第14話 花を愛でる巨人⑤


 数日後、リュペスとテアの面会計画が実現しました。


 レイモンドとペトロニーラがテアをつれて、リュペスに指定された場所に行ってみると、またリュペスが両膝を合わせて座り込んでいました。


 周囲は色とりどりの花が咲き、じゅうたんのようになっています。よく見ると、リュペスは花を踏みつぶさないように、絶妙な位置を選んでいるのでした。


 レイモンドたちに気付くと、リュペスは顔を赤らめ、それでも一つ目がきゅっと結ばれました。笑ってみせたようです。


「はじめまして。私はテアよ」


 ずずいと一歩前に踏み出して、テアは名乗りました。


「は、はじめ、まして……私はリュペス、です」

「リュペスさん。お会いできて光栄だわ。私に会いたいというのはあなたでいいのね?」

「は、はい……」

「何のご用があるって言うのかしら?」


 テアはとっても強気です。きっとテアが穏やかに聞いたとしても、もじもじしてしまいそうなリュペスは、その大きな体を縮こまらせてしまいます。


「ええと……そのう……」


 レイモンドと、その肩にとまるフクロウ姿のペトロニーラは、助けたい気持ちを我慢して、リュペスを見守っていました。ほかならぬリュペス自身が、自分でテアに想いを伝えたいと言ったからです。


「まず、わ、私の手に、乗ってもらってもいい、でしょうか……」


 ためらっていた割に、言うことはなかなか思い切っています。しかもこれは、最初のステップにすぎないみたいです。


 テアもこれには驚いたようでした。


「あなたの手の上に、私が乗れって言うの?」


 リュペスはこくりとうなずきます。


 テアは用心ぶかくたずねました。


「……どうして?」

「見せたいものが、ある、からです……」


 テアはすぐに言葉を返すことができませんでした。サイクロプスのてのひらは大きくて、確かにテアを乗せることができそうですが、問題はそこではありません。
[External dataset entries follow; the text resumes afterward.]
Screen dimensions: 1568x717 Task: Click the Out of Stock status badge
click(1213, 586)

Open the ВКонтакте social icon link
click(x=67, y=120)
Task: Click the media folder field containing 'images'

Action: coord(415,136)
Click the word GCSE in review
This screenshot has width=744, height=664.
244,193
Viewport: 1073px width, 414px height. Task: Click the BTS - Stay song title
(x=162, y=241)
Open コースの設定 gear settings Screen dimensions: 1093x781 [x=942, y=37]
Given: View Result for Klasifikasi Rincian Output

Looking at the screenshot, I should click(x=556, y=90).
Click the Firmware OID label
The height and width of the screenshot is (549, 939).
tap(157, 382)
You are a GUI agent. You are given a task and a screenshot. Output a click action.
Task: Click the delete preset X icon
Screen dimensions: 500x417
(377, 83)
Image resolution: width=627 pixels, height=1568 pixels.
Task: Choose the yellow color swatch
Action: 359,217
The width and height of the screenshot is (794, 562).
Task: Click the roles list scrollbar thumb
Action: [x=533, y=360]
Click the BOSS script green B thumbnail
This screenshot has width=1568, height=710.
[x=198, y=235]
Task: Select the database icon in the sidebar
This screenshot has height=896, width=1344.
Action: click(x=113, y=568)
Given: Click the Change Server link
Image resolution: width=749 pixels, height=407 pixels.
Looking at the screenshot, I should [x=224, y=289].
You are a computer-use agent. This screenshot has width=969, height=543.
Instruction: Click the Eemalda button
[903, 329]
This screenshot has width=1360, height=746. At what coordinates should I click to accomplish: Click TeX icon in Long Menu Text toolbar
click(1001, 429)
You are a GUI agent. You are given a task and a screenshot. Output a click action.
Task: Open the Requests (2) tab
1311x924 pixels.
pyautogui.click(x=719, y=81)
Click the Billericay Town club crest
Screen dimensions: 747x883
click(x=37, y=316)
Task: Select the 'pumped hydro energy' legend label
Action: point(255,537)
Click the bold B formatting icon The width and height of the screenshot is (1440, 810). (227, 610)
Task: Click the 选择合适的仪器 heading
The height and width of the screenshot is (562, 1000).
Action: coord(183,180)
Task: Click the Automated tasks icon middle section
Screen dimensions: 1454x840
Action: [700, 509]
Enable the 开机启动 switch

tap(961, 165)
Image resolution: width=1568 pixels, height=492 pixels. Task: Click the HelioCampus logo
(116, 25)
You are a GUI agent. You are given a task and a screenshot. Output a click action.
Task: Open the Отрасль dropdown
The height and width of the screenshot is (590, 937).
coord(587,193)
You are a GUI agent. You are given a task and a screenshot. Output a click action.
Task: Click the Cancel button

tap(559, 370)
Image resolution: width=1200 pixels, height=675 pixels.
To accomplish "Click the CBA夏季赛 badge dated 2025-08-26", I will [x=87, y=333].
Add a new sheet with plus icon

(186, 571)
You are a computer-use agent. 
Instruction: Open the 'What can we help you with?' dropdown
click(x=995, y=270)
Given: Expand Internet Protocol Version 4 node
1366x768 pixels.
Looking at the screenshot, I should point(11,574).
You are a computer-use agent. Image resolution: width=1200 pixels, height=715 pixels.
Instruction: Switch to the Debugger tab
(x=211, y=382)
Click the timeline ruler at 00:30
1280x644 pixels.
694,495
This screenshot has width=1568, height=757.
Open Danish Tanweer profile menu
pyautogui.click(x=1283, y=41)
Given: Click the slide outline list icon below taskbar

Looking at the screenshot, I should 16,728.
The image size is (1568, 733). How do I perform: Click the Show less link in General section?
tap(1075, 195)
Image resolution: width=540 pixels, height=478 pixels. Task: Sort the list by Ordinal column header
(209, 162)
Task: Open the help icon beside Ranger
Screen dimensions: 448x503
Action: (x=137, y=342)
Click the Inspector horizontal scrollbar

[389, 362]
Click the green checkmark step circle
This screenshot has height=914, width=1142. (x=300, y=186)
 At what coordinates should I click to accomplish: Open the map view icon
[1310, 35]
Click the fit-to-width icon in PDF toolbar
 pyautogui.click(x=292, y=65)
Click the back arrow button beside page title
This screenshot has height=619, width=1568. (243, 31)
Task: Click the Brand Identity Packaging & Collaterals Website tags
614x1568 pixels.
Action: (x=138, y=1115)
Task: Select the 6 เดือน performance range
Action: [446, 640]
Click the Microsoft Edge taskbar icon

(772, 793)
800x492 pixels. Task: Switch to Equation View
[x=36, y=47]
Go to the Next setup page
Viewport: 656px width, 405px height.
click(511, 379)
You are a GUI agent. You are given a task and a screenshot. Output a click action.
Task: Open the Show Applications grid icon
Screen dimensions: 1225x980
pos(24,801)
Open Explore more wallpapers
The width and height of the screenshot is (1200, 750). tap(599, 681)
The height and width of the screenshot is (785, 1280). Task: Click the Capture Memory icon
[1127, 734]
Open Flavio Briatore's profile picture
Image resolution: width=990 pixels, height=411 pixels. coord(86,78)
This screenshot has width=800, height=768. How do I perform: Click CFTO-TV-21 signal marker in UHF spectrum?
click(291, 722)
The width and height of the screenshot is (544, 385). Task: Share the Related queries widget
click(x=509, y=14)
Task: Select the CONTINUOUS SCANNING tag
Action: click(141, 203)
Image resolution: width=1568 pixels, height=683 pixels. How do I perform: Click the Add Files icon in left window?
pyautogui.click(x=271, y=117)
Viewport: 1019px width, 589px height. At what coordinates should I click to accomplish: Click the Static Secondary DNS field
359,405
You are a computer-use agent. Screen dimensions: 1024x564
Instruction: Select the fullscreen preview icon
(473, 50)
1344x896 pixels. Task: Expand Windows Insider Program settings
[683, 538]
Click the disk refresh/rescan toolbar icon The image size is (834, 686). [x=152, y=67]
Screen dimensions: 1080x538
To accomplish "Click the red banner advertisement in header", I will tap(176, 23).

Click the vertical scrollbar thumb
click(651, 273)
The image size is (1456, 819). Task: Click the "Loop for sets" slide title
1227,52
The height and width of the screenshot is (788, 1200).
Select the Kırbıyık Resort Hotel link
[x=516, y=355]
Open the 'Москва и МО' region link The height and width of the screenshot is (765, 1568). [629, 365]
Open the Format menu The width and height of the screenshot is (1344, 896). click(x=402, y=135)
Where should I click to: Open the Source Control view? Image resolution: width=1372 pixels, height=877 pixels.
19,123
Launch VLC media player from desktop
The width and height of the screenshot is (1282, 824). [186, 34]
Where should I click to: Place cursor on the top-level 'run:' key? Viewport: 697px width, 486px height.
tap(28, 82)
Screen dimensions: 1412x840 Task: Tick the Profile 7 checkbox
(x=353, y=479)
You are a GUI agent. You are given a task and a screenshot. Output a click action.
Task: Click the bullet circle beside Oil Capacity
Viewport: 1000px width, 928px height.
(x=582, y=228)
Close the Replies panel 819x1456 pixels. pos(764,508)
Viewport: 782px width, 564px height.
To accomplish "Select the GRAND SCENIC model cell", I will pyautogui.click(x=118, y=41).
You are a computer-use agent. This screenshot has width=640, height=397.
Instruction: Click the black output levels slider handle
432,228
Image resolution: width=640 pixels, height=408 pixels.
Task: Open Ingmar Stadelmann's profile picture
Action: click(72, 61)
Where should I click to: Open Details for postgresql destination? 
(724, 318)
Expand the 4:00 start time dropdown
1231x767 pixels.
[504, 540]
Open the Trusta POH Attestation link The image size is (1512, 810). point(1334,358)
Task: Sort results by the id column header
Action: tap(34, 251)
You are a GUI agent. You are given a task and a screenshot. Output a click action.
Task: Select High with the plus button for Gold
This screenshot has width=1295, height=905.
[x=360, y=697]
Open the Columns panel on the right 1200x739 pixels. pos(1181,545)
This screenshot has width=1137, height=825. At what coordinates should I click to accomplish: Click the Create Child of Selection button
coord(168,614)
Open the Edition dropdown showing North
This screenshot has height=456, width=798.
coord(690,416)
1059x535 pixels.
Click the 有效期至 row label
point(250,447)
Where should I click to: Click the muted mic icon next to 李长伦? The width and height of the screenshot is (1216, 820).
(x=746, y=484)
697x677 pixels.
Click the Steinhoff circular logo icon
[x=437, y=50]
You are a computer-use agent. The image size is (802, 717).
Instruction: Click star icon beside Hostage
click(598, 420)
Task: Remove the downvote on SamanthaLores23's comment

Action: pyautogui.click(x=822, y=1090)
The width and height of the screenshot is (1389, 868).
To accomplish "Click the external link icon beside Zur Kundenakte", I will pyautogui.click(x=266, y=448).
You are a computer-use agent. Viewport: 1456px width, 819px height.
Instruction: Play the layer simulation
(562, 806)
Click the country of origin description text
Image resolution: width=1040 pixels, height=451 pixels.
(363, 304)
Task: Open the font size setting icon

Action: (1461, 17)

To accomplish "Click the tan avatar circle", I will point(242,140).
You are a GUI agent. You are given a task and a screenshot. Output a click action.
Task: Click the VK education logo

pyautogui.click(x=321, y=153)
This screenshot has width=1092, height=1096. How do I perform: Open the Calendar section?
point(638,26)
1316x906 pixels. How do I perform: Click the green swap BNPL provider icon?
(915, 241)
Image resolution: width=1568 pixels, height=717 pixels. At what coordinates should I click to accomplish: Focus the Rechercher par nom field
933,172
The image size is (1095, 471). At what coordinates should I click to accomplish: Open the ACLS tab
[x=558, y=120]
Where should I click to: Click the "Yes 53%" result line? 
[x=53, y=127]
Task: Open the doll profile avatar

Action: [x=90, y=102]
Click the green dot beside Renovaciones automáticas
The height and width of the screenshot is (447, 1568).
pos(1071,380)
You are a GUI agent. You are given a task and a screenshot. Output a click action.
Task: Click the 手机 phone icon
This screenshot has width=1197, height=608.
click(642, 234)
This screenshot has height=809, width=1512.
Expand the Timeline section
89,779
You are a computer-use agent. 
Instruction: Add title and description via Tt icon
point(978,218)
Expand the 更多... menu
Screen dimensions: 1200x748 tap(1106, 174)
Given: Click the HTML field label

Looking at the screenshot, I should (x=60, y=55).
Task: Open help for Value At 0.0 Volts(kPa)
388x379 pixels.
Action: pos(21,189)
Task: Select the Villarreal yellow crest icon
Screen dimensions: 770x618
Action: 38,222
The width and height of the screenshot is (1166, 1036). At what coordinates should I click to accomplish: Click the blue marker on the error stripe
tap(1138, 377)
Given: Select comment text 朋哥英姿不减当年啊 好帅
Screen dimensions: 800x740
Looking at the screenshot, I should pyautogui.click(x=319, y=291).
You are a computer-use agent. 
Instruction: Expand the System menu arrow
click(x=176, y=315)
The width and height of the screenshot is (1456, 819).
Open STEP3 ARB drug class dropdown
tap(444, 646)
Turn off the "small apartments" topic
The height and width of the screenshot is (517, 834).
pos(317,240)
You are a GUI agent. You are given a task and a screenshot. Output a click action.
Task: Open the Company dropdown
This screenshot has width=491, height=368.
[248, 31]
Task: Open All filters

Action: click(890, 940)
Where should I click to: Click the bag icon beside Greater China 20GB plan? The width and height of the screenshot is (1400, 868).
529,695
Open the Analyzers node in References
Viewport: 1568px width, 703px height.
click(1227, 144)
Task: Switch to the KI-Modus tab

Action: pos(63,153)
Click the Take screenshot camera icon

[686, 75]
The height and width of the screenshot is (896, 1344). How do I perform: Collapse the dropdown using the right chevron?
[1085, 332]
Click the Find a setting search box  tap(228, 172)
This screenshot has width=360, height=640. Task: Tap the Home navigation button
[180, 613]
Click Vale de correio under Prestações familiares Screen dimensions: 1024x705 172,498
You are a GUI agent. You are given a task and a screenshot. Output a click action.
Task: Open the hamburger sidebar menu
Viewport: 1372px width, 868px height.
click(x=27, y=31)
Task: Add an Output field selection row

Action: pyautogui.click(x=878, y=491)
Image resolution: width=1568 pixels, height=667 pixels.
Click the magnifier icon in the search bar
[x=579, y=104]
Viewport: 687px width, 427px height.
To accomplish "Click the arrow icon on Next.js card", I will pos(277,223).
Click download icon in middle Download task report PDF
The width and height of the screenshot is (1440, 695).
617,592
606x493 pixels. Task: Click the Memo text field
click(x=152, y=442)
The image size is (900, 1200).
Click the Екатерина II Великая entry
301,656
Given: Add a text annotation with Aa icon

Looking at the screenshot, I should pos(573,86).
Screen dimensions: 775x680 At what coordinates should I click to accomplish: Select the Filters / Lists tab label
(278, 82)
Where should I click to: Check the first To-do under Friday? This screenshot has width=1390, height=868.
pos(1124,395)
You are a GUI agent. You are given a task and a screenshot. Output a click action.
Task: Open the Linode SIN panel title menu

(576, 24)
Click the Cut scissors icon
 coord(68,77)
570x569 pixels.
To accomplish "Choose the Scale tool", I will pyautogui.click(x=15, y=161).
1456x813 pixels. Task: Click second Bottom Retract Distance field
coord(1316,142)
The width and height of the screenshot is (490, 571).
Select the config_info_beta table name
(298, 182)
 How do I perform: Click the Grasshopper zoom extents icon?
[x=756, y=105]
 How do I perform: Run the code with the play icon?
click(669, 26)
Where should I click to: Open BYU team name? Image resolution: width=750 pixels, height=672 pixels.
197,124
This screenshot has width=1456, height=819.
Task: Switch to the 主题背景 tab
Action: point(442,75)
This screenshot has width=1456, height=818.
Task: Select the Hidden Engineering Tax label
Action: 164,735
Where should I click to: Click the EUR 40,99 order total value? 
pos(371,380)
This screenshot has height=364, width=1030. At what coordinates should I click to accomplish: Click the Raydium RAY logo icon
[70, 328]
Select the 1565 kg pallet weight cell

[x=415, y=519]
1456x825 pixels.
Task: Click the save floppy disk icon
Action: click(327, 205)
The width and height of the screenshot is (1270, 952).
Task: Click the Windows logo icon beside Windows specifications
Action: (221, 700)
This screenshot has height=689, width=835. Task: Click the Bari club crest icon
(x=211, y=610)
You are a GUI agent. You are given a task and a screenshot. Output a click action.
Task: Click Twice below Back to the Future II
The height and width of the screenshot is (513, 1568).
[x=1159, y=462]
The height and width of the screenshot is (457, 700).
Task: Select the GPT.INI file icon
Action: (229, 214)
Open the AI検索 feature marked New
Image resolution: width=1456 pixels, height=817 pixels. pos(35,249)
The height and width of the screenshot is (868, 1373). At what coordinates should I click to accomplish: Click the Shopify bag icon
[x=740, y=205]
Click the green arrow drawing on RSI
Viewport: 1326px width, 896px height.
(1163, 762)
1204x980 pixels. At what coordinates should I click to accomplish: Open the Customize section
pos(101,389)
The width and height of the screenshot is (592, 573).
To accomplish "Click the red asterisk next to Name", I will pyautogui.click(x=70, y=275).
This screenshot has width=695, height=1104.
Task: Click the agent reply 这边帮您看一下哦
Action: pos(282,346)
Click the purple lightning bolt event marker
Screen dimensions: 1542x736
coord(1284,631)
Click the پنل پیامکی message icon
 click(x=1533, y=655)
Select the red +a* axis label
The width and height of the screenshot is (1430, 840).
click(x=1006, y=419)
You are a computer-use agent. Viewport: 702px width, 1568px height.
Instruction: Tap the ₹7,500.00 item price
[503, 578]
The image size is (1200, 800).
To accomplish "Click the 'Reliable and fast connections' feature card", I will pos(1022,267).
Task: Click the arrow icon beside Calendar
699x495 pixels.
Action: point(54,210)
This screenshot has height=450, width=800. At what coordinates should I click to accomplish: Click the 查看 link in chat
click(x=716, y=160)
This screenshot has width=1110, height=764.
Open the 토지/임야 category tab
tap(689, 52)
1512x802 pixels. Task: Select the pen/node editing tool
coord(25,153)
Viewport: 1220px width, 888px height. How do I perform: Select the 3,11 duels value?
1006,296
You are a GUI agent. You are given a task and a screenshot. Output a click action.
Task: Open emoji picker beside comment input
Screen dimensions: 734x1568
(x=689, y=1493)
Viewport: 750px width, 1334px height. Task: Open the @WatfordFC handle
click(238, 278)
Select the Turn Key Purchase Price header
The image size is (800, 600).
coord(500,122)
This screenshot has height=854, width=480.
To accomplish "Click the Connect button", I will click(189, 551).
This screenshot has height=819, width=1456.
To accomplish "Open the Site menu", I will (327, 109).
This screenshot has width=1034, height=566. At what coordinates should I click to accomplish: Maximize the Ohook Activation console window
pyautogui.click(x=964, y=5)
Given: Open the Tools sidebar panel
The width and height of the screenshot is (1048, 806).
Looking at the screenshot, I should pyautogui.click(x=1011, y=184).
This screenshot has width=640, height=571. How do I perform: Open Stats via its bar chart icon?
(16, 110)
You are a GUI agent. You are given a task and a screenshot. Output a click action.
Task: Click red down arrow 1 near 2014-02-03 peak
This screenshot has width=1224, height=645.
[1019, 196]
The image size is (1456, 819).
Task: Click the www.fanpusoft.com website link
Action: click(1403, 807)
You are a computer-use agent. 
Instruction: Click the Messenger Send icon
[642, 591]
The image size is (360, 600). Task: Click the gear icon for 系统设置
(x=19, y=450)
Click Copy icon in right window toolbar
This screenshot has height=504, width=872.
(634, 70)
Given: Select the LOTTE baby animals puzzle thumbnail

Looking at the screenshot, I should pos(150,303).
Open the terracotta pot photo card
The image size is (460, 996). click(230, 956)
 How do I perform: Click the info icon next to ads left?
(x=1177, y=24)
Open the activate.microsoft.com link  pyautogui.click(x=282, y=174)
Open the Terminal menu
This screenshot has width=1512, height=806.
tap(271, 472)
 サイクロプスに握りつぶされでもしたら、ニンフとはいえ無事では済まないでしょう。


「だめ、でしょうか……」


 テアが黙っているので、一つ目がうるみます。テアは罰が悪そうに、顔をそらしました。


 その時、レイモンドが口を開きました。


「リュペスさん、私もテアさんとご一緒してもよろしいですか」

「え……」

「はい、大丈夫、ですよ」


 テアはレイモンドの顔を見、リュペスはこころよく返事をしました。


 サイクロプスが地面の近くに片手を下ろすと、レイモンドは歩いて行って、てのひらの上にあぐらをかきました。


「さあ、テアさん」


 うながされて、テアも重い足取りで手に近づきました。レイモンドとてのひらを見比べ、ぎこちない動きで、その隣に足を揃えて座ります。


 二人を乗せたリュペスの手が動きました。テアは身体を震わせましたが、リュペスは指を少し曲げて、二人をくるむようにしただけでした。


「動きますよ」


 リュペスはそう言うと、慎重に立ち上がりました。てのひらを水平に保つようにし、ゆっくりと地面から遠ざけていきます。


 テアは顔を青くしていましたが、レイモンドは落ち着いたものでした。高いところがあまり怖くない性分です。


 リュペスはてのひらを、自分の顔の近くに持っていきました。大きな一つ目だけでなく、一つ一つが大木の切り株のような歯が、ずらりと並んでいるのが見えました。


「ああ、み、皆さんがよく見えます……」

「こんにちは」

「ごきげんよう」


 テアはもう怖くて怖くてたまらなくて、本当だったら、今にもレイモンドにしがみつきたかったのですが、それも子供っぽく思えて、気丈に振る舞っていました。


 リュペスは遠くを見やりました。


「み、見て、ください……私の高さから見た景色です」

「素晴らしいですね」


 魔女はずいぶんのんきなことを言っています。テアも平気なふりをして、首を伸ばし、あたりを見回しました。


 確かに、ここがサイクロプスのてのひらの上ということを覗けば、素敵な景色です。青空のもとに、周囲が一望できます。連なる白い岩山、点在する緑の森、そして紺碧の海……。


「テアさん、わ、私が見せたかったのは、あれ、です……」


 リュペスがもう一方の手で指さしたのは、海に浮かぶ小島でした。


 テアはその場所をよく知っています。そこは先日、お祭りの歌姫を決める大会が行われたところでした。テアは惜しくも敗れ、歌姫の座につくことができませんでした。


 あんなにたくさん練習したのに……。